## EXERCISE REQUIREMENTS
Rewrite the lines from the one containing "You are a GUI" through the one containing "The height and", both included, as a numbered list, omitting any blank lines.

## DATA FOR PROCESSING
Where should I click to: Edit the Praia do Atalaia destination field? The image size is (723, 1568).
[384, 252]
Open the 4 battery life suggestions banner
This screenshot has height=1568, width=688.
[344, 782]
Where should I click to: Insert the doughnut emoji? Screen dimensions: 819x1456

...

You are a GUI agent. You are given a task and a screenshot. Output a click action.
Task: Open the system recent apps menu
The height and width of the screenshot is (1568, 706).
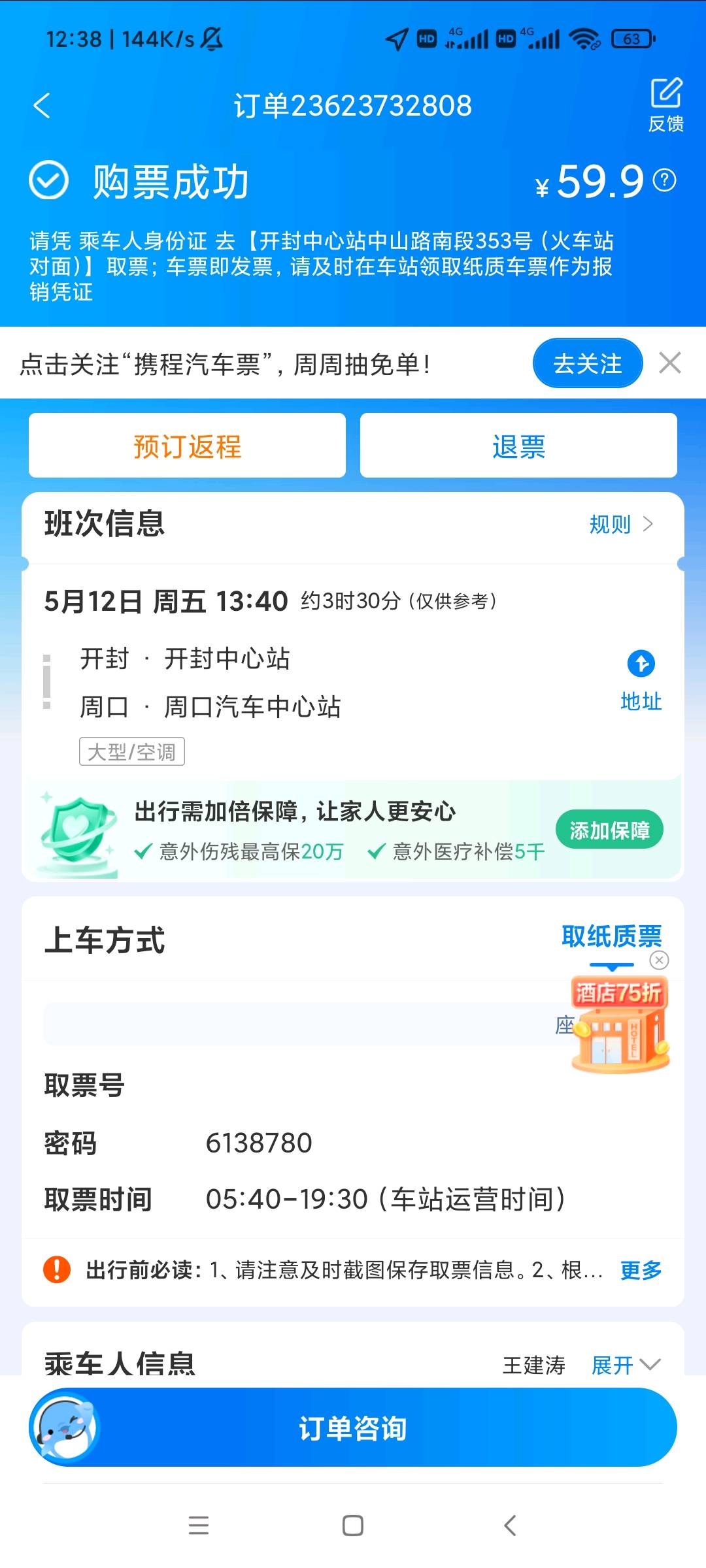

## EXERCISE RESULT
1. You are a GUI agent. You are given a task and a screenshot. Output a click action.
2. Task: Open the system recent apps menu
3. The height and width of the screenshot is (1568, 706).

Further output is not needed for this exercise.